La grandiosa retrospettiva, Tenendo per mano il sole, che il Maxxi di Roma le dedica fino al 12 gennaio 2020 vale il viaggio. Ma anche in rete c’è tantissimo. Potete partire dal sito Stazione dell’arte o leggere la sua biografia.

Il video dell’intervento sul canale You Tube di Architecta.

12 risposte a “Legami e distanze in un arabesco azzurro”

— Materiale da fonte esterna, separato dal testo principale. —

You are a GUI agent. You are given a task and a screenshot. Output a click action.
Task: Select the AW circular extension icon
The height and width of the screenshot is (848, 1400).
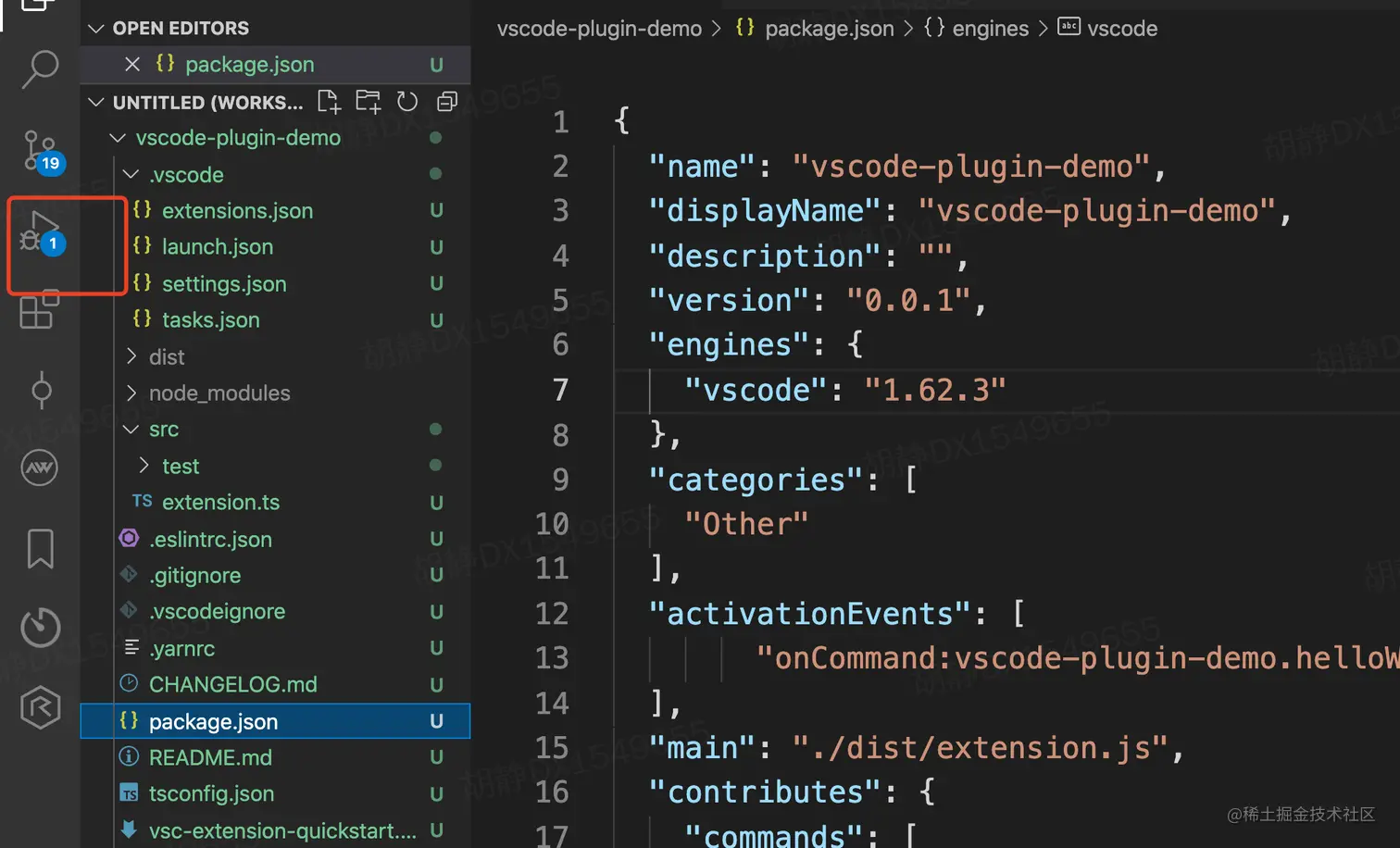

  1. Meglio ancora è trascorrere un fine settimana a Ulassai.
    In occasione di qualche sagra fuori stagione.
    Per sentire sapori e profumi e conoscere persone del posto.
    Con internet non è possibile, neanche in 3d

  2. Cara Luisa,
    sai che proprio qualche giorno fa è stata riproposta, a Ulassai, l’idea di Maria. Erano in tanti a ricordarla e a tenere per mano nuovi fili, allargando sempre più quell’idea di comunità.
    Maria Lai è stata un’artista straordinaria e, come suggerisce Sergio, visitando Ulassai si può respirare tutta la sua influenza.
    Grazie per il tuo pezzo e grazie per aver contribuito a farla conoscere: ha fatto talmente tanto e in maniera così graziata che chiunque dovrebbe sapere di lei 🙂

  3. È rilassante, cara Luisa, lasciarsi prendere per mano dalle tue parole e camminare con te lungo il sentiero della narrazione. Scoprire mondi nuovi attraverso la minuziosità descrittiva dei particolari.

    Ogni volta i tuoi post mi ricordano quanta potenza abbiano i suoni e la forma delle parole, che sanno descrivere, commuovere e incantare.